|
El alto precio de los libros me ha empujado en los últimos meses a esas colecciones que sacan los periódicos a un euro el ejemplar. Aunque se tengan amigos dispuestos a prestarnos libros en épocas de escasez, de vez en cuando sobreviene la necesidad de sentir un libro nuevo, de nuestra propiedad, entre las manos. Y estas colecciones editadas más que dignamente han supuesto una tremenda sorpresa y una lección de humildad; gracias a ellas han llegado a mis manos títulos y autores que difícilmente hubiera leído de otra forma, por eso de las ideas preconcebidas que una va adquiriendo a lo largo de los años a la hora de elegir lectura.
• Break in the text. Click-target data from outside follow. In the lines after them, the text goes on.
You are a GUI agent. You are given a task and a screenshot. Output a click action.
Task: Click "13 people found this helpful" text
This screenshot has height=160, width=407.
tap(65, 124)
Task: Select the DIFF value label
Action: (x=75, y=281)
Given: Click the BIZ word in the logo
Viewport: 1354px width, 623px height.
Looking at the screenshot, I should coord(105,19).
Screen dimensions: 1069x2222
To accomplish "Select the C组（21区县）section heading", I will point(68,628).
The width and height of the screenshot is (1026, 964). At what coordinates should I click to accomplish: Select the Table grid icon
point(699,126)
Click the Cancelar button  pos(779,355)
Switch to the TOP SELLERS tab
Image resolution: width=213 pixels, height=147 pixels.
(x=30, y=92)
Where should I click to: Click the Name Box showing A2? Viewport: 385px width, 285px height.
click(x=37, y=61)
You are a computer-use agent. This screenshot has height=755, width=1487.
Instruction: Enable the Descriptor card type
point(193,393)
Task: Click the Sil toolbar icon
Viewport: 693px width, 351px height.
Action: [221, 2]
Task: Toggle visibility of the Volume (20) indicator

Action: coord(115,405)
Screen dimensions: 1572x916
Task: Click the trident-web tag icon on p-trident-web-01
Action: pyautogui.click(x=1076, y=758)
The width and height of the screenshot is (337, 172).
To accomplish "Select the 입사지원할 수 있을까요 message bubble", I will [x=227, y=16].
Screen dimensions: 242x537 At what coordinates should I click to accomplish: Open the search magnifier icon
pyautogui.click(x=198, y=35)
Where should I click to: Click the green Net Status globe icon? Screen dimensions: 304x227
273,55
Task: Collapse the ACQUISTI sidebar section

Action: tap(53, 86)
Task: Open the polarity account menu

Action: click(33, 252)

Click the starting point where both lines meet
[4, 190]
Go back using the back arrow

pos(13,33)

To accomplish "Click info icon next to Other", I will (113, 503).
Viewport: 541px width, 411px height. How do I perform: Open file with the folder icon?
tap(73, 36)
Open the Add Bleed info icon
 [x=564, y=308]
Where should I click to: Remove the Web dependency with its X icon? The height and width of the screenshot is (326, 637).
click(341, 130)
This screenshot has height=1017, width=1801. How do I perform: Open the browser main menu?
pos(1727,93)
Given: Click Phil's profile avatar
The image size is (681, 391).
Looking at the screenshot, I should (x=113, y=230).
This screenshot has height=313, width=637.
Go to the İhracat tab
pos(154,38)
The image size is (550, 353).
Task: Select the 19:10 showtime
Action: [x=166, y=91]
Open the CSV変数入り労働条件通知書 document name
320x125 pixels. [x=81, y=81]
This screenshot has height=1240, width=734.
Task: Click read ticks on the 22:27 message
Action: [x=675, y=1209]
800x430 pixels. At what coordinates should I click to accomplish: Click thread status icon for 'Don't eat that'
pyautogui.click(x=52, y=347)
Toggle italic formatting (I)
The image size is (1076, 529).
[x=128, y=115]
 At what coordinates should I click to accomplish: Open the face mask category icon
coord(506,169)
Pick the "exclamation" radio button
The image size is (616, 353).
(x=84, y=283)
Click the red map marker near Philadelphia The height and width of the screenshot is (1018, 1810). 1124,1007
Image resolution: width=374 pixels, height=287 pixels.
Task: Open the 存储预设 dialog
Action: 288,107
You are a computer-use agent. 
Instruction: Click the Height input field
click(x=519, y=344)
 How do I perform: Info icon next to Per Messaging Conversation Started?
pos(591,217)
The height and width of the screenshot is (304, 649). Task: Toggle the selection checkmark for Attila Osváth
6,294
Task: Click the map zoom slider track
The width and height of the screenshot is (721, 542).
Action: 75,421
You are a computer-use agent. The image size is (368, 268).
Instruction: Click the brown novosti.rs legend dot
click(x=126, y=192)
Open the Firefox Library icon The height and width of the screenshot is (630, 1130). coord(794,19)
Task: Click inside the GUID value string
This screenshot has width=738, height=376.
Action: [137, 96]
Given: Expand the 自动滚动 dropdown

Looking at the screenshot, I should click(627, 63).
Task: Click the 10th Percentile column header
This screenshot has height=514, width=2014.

Las elecciones suelen basarse en costumbres –por no decir manías- a menudo injustamente instauradas: mi prejuicio acerca de la novela negra viene de lejos, y presupone que lo que se cuentan son historias efectistas, superficiales, consistentes en pura trama a veces de lógica caprichosa (para que todo cuadre y ningún cabo quede suelto) y básicamente de entretenimiento rápido. Una idea tan esquemática que sólo ahora me atrevo a confesar para enmendarla.
Porque lo que he me encontrado es algo muy diferente: para empezar, tramas y temas de lo más variado, que desbordan por todos los lados el esquema de detective + muerto = caso que resolver. En ocasiones, eran libros de los que nunca había oído hablar. Por ejemplo, “Por el pasado llorarás” , de Chester Himes. El autor me sonaba, pero no sabría decir de qué. Del título, ni un vago recuerdo. Se trata de una novela autobiográfica, que cuenta los años que el autor pasó en la cárcel, en la década de los años 30. Una novela llena de sensibilidad, que rezuma maestría no sólo en la narración de los hechos sino en las reflexiones, llena de vida y sangre, de rabia, amor, sensualidad y denuncia...
Me he encontrado también con libros que no había leído, pero de los que conocía su versión para el cine, como “El tercer hombre”, “¿Acaso no matan a los caballos?”, “El cartero siempre llama dos veces” ... Libros a los que había cargado con otro prejuicio: la versión cinematográfica, por ser un clásico, debía de superar a los libros en los que se había basado; entonces, ¿para qué leerlos? Pues bien: por su lirismo desaforado, por lo descarnado de las emociones que reflejan, por lo firme de la narración de sus escenas, por los diálogos desnudos y cínicos, por la verosimilitud de sus personajes... por todo lo que tienen que enseñar a los escritores y lectores actuales, más acostumbrados a palabrería y retóricas huecas.
En resumen: si no teníais prejuicios respecto a esta literatura, enhorabuena. Y si los tenéis, un consejo: tiradlos al cubo de la basura y corred a un quiosco. La buena literatura no tiene precio, pero que tenga un precio tan bajo en estos tiempos es un auténtico lujo.